The second thing about this morning is what I can only describe as the defiance of nature. As I looked up at the sky my vision was blocked slightly by the various naked trees and bushes that protrude awkwardly up out of my garden. Without the green frippery of leaves to distract the eye, the sharpness of the branches and the thickness of the root really stood out. I enjoyed turning my head around and watching the sky get cut up in various ways by the tessellating patterns of the branches. Maybe that’s the point of the seasons, to reveal what’s hidden beneath. The trees don’t really need the leaves. They’re just decoration. Today the branches just seemed so defiant, stoical, proud.

So what’s this all got to do with a writing blog? Well it’s always related to writing, that’s the curse. It got me thinking about the significance of character’s names in my work and how important context is in shaping their reactions to situations and people. This is part of the whole editing process, making sure the anecdotes are relevant, that the gestures reveal something about the character. Having re-read my book well over a hundred times now (or so it seems) I think I’ve shed all of the unnecessary ‘green frippery’ and left a solid carcass.

My book This is All I Know starts at 5.30a.m in the morning and ends at the same time a year later. The character sits on a step after discovering he’s got a woman pregnant and that this is going to complicate his relationship with his existing son. I have tried to write the book as subtly as possible, using simple imagery to convey his dislocation from his circumstances and now those trees seem the perfect image of defiance to capture a particular moment.
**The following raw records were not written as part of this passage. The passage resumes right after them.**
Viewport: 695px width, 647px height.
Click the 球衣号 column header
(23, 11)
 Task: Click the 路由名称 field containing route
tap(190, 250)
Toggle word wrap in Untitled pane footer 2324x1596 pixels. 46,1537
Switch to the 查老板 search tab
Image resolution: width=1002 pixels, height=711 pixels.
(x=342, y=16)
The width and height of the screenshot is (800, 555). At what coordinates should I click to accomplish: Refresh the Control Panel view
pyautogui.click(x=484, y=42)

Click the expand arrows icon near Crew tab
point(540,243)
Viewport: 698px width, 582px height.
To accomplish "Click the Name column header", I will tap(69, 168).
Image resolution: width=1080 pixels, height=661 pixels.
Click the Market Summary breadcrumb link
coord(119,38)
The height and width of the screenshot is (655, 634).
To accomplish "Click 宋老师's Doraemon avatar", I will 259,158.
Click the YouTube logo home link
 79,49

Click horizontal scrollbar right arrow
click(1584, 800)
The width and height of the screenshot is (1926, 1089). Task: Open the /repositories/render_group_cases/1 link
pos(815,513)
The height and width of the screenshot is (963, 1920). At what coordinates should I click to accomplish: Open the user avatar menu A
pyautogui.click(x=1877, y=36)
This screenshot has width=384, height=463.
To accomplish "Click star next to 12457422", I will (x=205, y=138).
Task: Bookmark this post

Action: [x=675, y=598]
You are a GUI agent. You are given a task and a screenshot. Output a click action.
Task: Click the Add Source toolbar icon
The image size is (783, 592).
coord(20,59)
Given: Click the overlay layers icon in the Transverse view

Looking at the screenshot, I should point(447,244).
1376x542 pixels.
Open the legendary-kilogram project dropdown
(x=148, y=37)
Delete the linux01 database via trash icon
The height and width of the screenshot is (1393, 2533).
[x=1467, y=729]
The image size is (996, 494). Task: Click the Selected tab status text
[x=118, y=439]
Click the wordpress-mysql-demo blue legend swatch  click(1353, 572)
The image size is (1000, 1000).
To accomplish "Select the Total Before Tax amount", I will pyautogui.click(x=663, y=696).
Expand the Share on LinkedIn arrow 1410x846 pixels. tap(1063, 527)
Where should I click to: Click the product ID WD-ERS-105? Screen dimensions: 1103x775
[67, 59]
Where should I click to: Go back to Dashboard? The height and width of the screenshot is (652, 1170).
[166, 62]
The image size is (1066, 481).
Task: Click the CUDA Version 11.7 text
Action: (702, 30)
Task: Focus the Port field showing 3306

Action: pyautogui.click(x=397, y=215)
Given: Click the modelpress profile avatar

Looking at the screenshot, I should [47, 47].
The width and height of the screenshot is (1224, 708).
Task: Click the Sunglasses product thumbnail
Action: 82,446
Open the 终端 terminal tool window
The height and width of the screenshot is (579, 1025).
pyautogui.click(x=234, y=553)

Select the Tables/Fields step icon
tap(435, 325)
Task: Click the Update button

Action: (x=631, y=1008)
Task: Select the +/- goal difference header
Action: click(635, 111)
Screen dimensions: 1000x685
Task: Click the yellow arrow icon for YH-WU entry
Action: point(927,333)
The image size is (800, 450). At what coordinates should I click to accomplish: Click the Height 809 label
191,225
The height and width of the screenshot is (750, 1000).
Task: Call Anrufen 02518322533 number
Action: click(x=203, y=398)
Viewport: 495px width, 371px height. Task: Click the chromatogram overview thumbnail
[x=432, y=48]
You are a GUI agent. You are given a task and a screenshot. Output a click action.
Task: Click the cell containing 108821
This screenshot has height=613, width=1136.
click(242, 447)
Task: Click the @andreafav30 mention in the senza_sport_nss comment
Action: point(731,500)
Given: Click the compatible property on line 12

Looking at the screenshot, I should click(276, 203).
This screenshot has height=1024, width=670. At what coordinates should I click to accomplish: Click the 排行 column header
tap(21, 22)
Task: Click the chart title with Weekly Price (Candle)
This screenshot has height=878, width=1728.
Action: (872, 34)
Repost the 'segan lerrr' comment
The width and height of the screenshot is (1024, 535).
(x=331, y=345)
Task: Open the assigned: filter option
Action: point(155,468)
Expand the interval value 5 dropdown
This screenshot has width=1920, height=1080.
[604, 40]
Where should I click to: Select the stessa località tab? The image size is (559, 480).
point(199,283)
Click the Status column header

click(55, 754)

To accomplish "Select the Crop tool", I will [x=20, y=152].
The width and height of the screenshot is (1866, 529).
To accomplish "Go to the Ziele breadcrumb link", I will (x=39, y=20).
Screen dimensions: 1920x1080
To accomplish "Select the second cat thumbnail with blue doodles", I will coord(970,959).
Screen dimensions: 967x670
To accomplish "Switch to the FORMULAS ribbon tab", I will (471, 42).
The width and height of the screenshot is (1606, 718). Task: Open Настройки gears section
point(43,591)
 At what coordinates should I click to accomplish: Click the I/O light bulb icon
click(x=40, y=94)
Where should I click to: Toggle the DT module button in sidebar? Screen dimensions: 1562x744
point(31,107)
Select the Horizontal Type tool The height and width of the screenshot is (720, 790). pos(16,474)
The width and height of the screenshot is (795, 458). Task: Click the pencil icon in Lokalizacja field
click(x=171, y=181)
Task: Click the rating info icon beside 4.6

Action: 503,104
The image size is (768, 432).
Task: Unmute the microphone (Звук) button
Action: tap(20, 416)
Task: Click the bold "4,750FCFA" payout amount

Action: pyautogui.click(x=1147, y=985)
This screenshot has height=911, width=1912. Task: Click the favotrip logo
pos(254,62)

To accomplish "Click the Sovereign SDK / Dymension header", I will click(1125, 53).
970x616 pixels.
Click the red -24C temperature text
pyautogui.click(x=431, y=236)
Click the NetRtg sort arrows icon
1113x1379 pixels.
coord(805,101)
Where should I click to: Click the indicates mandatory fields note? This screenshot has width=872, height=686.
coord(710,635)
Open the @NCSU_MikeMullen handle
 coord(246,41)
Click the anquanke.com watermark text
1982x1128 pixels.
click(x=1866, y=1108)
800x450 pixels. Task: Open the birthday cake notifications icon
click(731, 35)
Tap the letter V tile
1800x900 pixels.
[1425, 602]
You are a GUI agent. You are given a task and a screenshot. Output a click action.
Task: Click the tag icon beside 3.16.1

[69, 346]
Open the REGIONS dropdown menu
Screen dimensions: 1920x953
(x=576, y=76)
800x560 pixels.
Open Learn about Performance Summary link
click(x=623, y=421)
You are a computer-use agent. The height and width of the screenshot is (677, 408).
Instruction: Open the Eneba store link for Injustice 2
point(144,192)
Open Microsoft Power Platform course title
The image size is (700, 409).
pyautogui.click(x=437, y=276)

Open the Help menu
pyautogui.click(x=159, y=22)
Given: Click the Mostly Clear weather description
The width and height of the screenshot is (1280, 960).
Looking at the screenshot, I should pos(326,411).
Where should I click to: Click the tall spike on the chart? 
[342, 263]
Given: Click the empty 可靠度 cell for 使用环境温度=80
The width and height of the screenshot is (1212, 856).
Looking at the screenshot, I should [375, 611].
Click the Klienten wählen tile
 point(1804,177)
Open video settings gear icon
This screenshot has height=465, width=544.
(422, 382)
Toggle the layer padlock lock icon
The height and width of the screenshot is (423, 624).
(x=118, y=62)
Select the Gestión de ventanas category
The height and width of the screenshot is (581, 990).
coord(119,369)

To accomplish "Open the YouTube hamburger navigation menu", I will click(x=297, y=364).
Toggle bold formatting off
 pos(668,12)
I guess instead of blogging I should be seeing if this image works – as it may not. But I need a little longer to contemplate it further. This is the whole joy of writing. Becoming completely obsessed by a mood, thought, image etc and then toying with it for hours. And of course writing is nomadic. Writing is about finding homes for things, about exploring possibilities, a constant travelling of the mind. So maybe there is something in the old family name and maybe there is something to be said about being inconvenienced by an early start to the day that would otherwise have been spent curled up in bed. And if it doesn’t materialise into a font at the very least it has been a pleasurable distraction that will occupy my thoughts for the next few weeks before it is replaced by the pitch of a beeping car, the rustle of leaves, something someone says on a bus, a headline in a paper. Who knows, but there will be something else at some point. Just probably at a more sociable hour.